Element and text position data
________________________________________

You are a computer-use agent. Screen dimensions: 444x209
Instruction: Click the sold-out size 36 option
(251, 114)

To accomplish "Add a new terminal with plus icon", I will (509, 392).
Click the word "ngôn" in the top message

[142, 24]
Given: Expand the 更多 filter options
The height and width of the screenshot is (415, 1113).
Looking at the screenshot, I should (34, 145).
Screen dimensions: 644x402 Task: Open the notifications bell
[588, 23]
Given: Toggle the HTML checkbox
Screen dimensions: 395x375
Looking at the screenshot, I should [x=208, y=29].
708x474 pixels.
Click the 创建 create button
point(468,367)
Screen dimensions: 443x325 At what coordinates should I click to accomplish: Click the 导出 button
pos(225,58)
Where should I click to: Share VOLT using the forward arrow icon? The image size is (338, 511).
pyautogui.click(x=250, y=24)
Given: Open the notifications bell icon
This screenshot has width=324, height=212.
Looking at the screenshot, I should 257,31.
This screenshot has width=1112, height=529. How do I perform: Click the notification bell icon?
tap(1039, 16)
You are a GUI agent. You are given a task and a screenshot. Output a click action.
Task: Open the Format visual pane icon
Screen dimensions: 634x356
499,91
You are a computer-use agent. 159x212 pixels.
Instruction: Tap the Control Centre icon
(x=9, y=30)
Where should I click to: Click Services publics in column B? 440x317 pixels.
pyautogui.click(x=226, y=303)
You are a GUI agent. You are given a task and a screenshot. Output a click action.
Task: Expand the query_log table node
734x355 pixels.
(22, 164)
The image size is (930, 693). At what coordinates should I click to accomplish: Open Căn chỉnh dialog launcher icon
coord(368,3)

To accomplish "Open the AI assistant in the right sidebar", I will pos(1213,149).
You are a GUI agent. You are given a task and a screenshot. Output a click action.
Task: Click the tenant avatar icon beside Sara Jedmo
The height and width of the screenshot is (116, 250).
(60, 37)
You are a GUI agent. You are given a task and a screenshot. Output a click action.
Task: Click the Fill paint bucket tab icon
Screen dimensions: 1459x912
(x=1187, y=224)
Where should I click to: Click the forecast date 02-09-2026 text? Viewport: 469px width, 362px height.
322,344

________________________________________

◆ **WHAT THE TASK REQUIRES**
Rewrite all of the material above as a numbered list, with the blank lines dropped.

◆ **OUTPUT FOR THIS EXERCISE**
1. You are a computer-use agent. Screen dimensions: 444x209
2. Instruction: Click the sold-out size 36 option
3. (251, 114)
4. To accomplish "Add a new terminal with plus icon", I will (509, 392).
5. Click the word "ngôn" in the top message
6. [142, 24]
7. Given: Expand the 更多 filter options
8. The height and width of the screenshot is (415, 1113).
9. Looking at the screenshot, I should (34, 145).
10. Screen dimensions: 644x402 Task: Open the notifications bell
11. [588, 23]
12. Given: Toggle the HTML checkbox
13. Screen dimensions: 395x375
14. Looking at the screenshot, I should [x=208, y=29].
15. 708x474 pixels.
16. Click the 创建 create button
17. point(468,367)
18. Screen dimensions: 443x325 At what coordinates should I click to accomplish: Click the 导出 button
19. pos(225,58)
20. Where should I click to: Share VOLT using the forward arrow icon? The image size is (338, 511).
21. pyautogui.click(x=250, y=24)
22. Given: Open the notifications bell icon
23. This screenshot has width=324, height=212.
24. Looking at the screenshot, I should 257,31.
25. This screenshot has width=1112, height=529. How do I perform: Click the notification bell icon?
26. tap(1039, 16)
27. You are a GUI agent. You are given a task and a screenshot. Output a click action.
28. Task: Open the Format visual pane icon
29. Screen dimensions: 634x356
30. 499,91
31. You are a computer-use agent. 159x212 pixels.
32. Instruction: Tap the Control Centre icon
33. (x=9, y=30)
34. Where should I click to: Click Services publics in column B? 440x317 pixels.
35. pyautogui.click(x=226, y=303)
36. You are a GUI agent. You are given a task and a screenshot. Output a click action.
37. Task: Expand the query_log table node
38. 734x355 pixels.
39. (22, 164)
40. The image size is (930, 693). At what coordinates should I click to accomplish: Open Căn chỉnh dialog launcher icon
41. coord(368,3)
42. To accomplish "Open the AI assistant in the right sidebar", I will pos(1213,149).
43. You are a GUI agent. You are given a task and a screenshot. Output a click action.
44. Task: Click the tenant avatar icon beside Sara Jedmo
45. The height and width of the screenshot is (116, 250).
46. (60, 37)
47. You are a GUI agent. You are given a task and a screenshot. Output a click action.
48. Task: Click the Fill paint bucket tab icon
49. Screen dimensions: 1459x912
50. (x=1187, y=224)
51. Where should I click to: Click the forecast date 02-09-2026 text? Viewport: 469px width, 362px height.
52. 322,344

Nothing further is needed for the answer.